Catch up quick: Anthony Barilla, an accordionist with a band called Houston's A.S.S. and occasional busker, sued the city in 2020, arguing that the 1968 ordinance violated his First Amendment rights.
- In December, a federal judge agreed and deemed the ordinance unconstitutional.
Driving the news: Instead of appealing that decision, City Council today will consider repealing ordinances that prohibit sidewalk performances outside the downtown Theater District and require a $50 permit to perform on the sidewalks in the district.
- If the ordinances are repealed, buskers could perform anywhere in the city without having to obtain a permit.
What they're saying: "I felt like it was a bad law that was equating musicians with troublemakers," Barilla told Axios. "I felt that there are plenty of laws on the books that prohibit being a nuisance, and we didn't need to single out buskers, who often are not a nuisance and are in fact a nice thing that people enjoy."
Reality check: The ordinances haven't kept performers off Houston's sidewalks. Just look outside Minute Maid Park at the end of an Astros game, or near Discovery Green, and you'll find a plethora of performers.
Yes, but: The city's legal department says Houston Public Works, which issues permits for performances, has on average received one permit application per year since the ordinance was adopted in the 1960s.

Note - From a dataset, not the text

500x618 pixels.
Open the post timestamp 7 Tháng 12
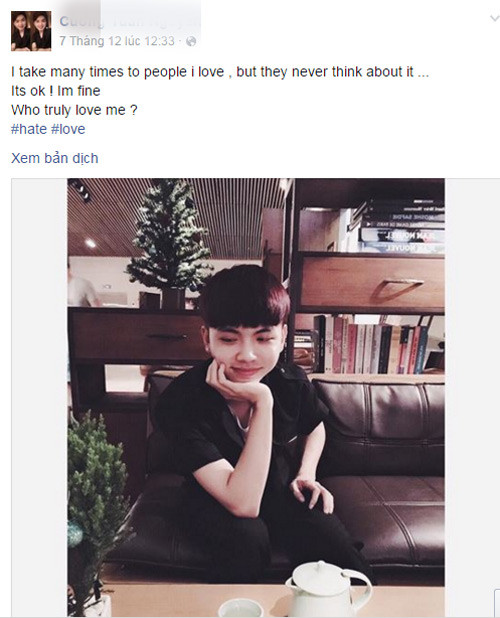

- The city has issued only two citations for illegal busking since 2009.
The intrigue: Other ordinances could be enforced if busking becomes a problem, according to an email sent to council members from city attorney Arturo Michel that Axios obtained.
- Those include ordinances regulating noise levels and banning people from blocking sidewalks.
- "To salvage the busking ordinance would require documentation of a problem," Michel wrote. "Should busking become a problem and other ordinances are insufficient to address, then the [city] can revisit adopting a new ordinance where the problem and solution are documented."
The bottom line: The ordinance is essentially moot after the judge's ruling — meaning there's little reason to keep it on the books.